Feeling just a little silly, he drew his sword, and looked through the trees before him. Ordinary sumacs, the tallest of which was perhaps twice his height, dripping elongated spears of leaves and a few dried, leftover berry bunches from the previous fall's seedfest. And then . . . not. Suddenly, darkly reaching branches writhed before him, just out of reach-and by the Hells, they did try to get him, stiff wood turned to flexible tentacles and oozing . . . something.

Laine took a step back, his face scrunched in revulsion. An odor drifted out to him, a thick, gagging smell; he brought the back of his hand up to cover his nose and mouth. Not that it did any good.
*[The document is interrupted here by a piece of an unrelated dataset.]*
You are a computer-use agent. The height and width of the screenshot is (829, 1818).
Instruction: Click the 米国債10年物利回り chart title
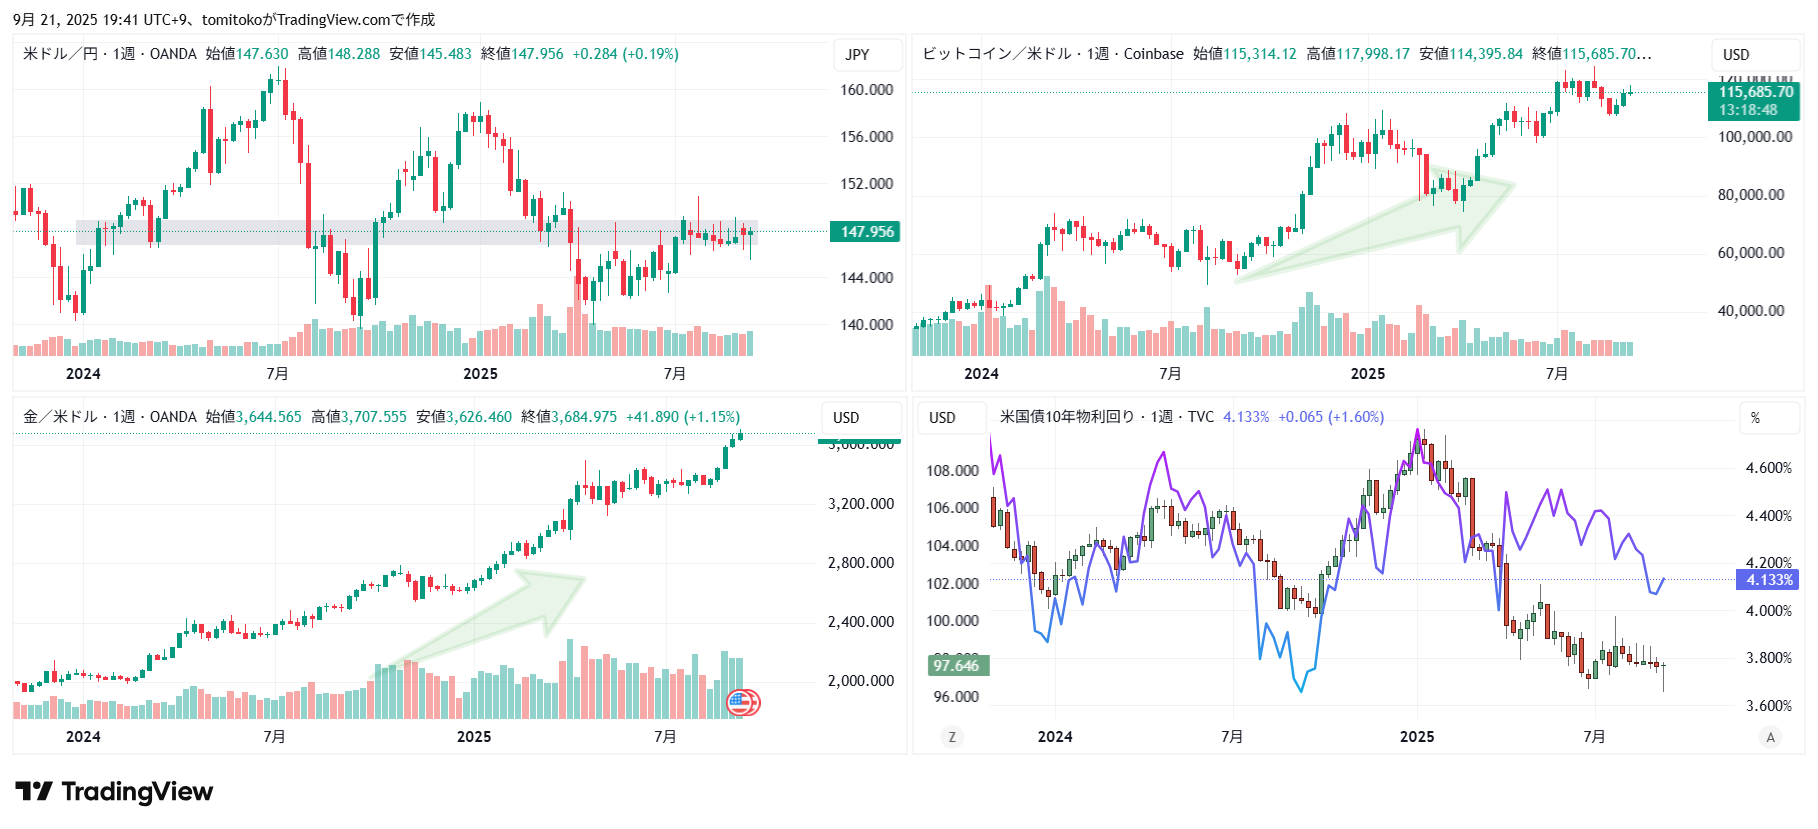tap(1066, 417)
Something flittered across his vision, darting among the trees, and he didn't think it was a bird.

Ugh, he'd had enough. He stumbled back a few steps, and then a few more, before he dared to turn around and trot away with his back to the spelled area.

Once out of the sumacs, he moved up the hill a few feet and sat, only then discovering his sword was still in his hand. Carefully, he laid it on the hill, rescued it when it started to slide, and found a bit of grass hummock against which to rest the forte of the blade. Think, Laine, he told himself. Tomorrow we've got to get a caravan through here.

They could always accept a day or so of delay and cut a new trail-after all, there were more hands here than when Ansgare and Laine had first cut their way through. Laine grimaced at the thought nonetheless, and then realized that wasn't really what bothered him the most.

It was the feel and nature of the magic.

Until this point, the spells had been limited to one or two per trip, and always felt worn from years and miles of wandering the currents of the mountains. And they weren't site specific; they might trigger monsters from another plane of existence, or they might bring down blindness upon all within the influence of the spell, or they might make everyone too heavy to move. They rarely had a direct effect on the environment.

 

Rarely isn't the same as never. But never, he had to admit, had the spells felt so . . . anchored.

In the distance, a loud snort. Spike, Laine thought, distracted. But then the noise repeated, and it held the edge of alarm. Scrambling to his feet, Laine realized that the mountains had twisted the sound on him, and that it had come from the sumacs. Someone else on their road, coming from the other side? Who would dare it, without a guide?

The shout of alarm he heard was human, and he didn't hesitate any longer. He scooped up his sword and ran for the sumacs. And this time, when he reached the spell, he didn't have to make any effort to See it. It was triggered, all right, and there were figures within the odiferous, magicked sumac, thrashing against the twining limbs that reached for them, ducking the swirl and loop of a darting, airborne horde of . . . Laine squinted. Of . . . something really ugly with teeth and claws.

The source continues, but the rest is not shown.